▸ **What the exercise asks**:
Every line containing the word "Task" is to be copied from the data below.

Stored items:
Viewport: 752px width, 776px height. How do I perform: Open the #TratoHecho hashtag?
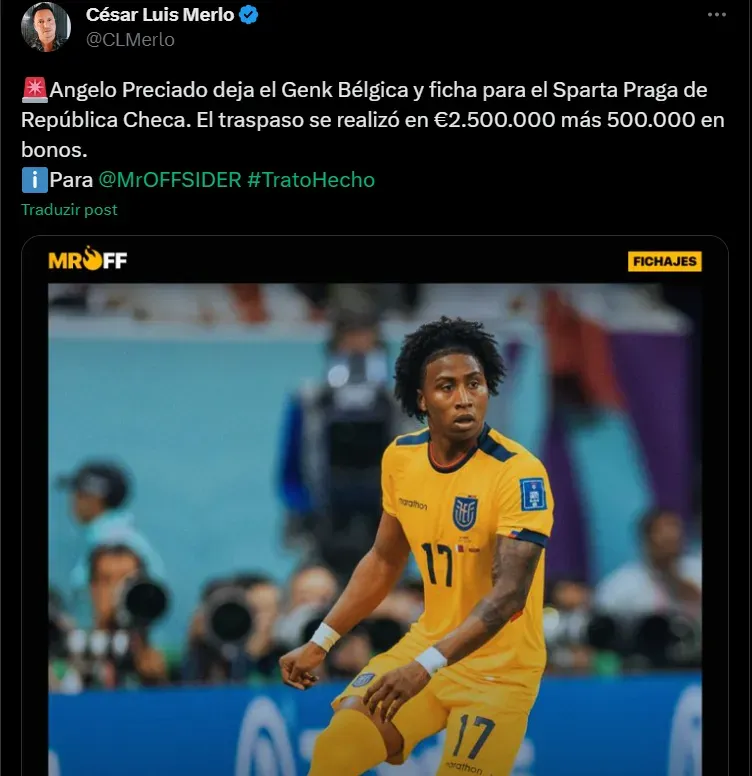[x=311, y=180]
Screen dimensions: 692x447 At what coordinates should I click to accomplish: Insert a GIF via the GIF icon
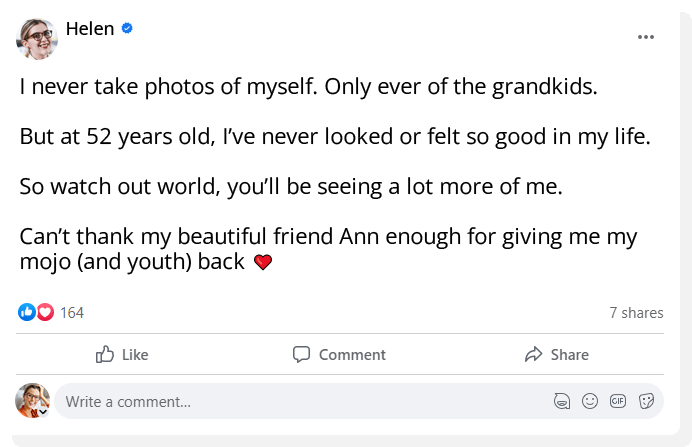click(618, 401)
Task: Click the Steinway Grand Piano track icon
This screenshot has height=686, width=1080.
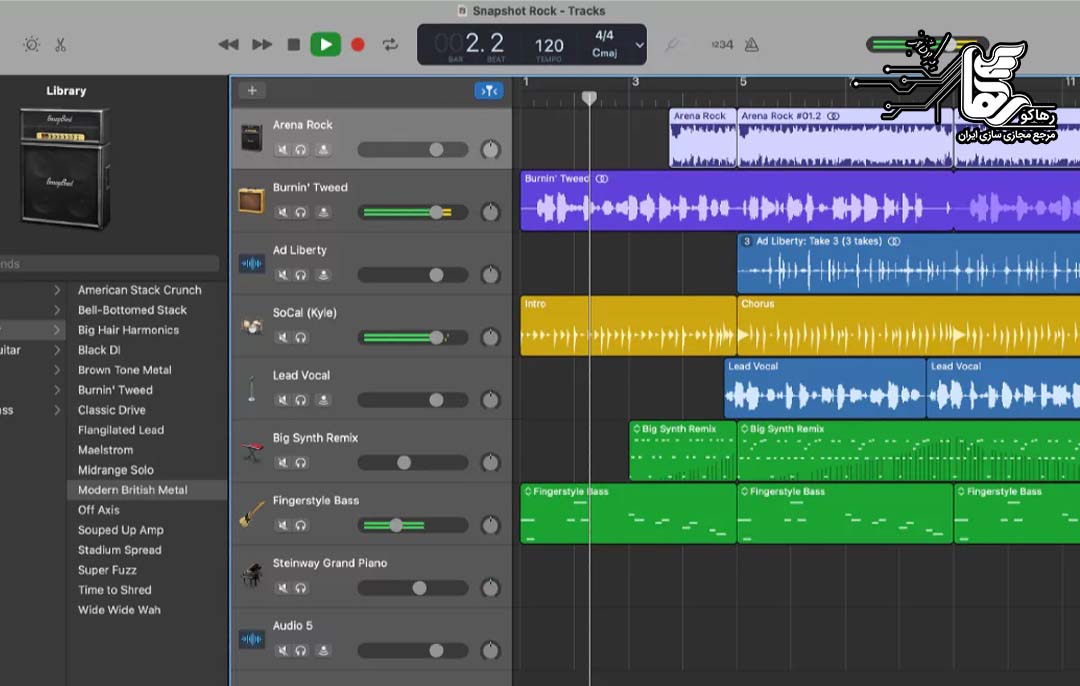Action: [x=251, y=576]
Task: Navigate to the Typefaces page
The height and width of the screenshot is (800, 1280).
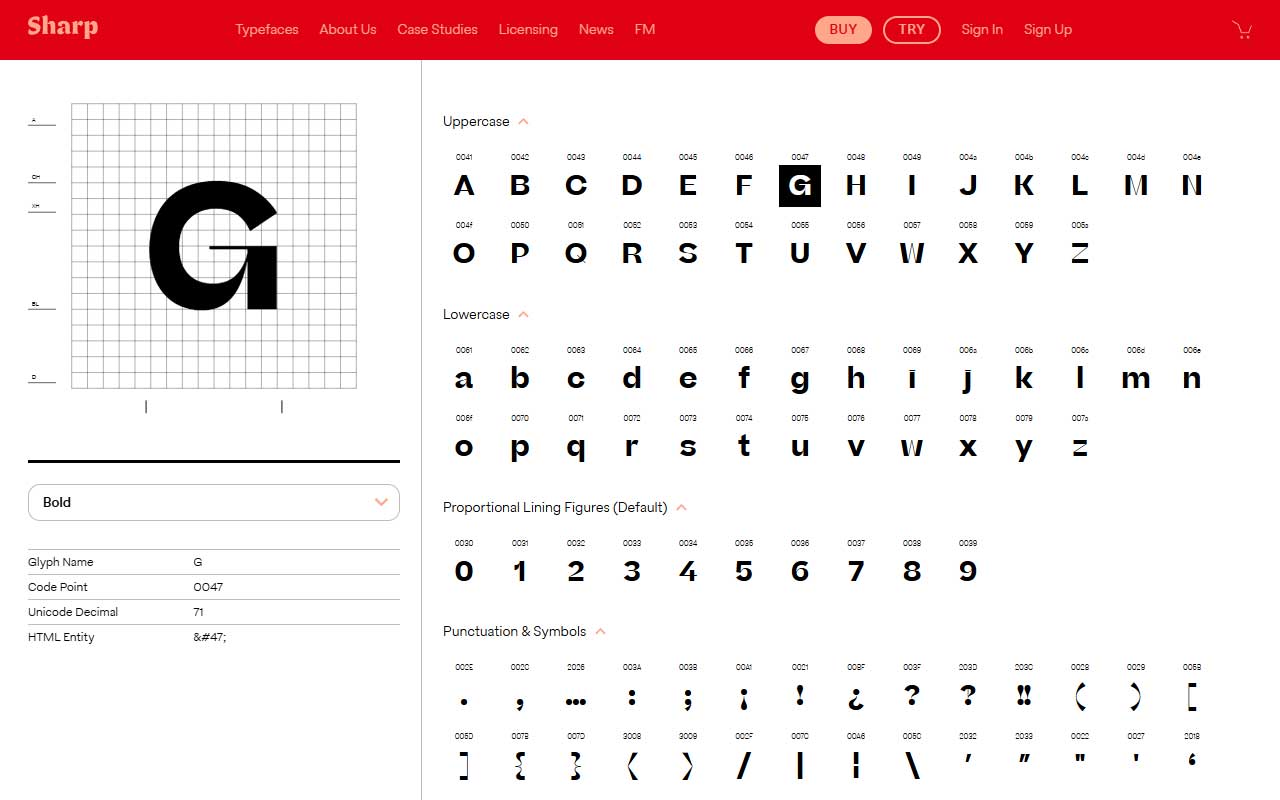Action: [x=266, y=29]
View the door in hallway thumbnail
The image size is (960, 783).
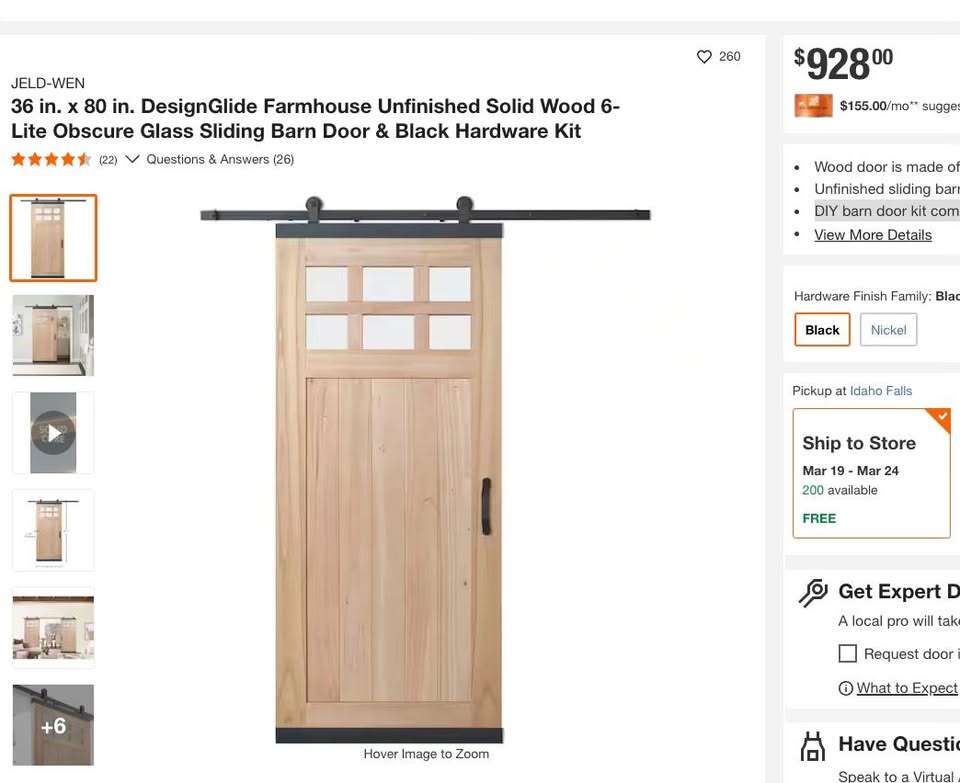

▸ **Response to this exercise**:
Task: Click the Steinway Grand Piano track icon
Task: Navigate to the Typefaces page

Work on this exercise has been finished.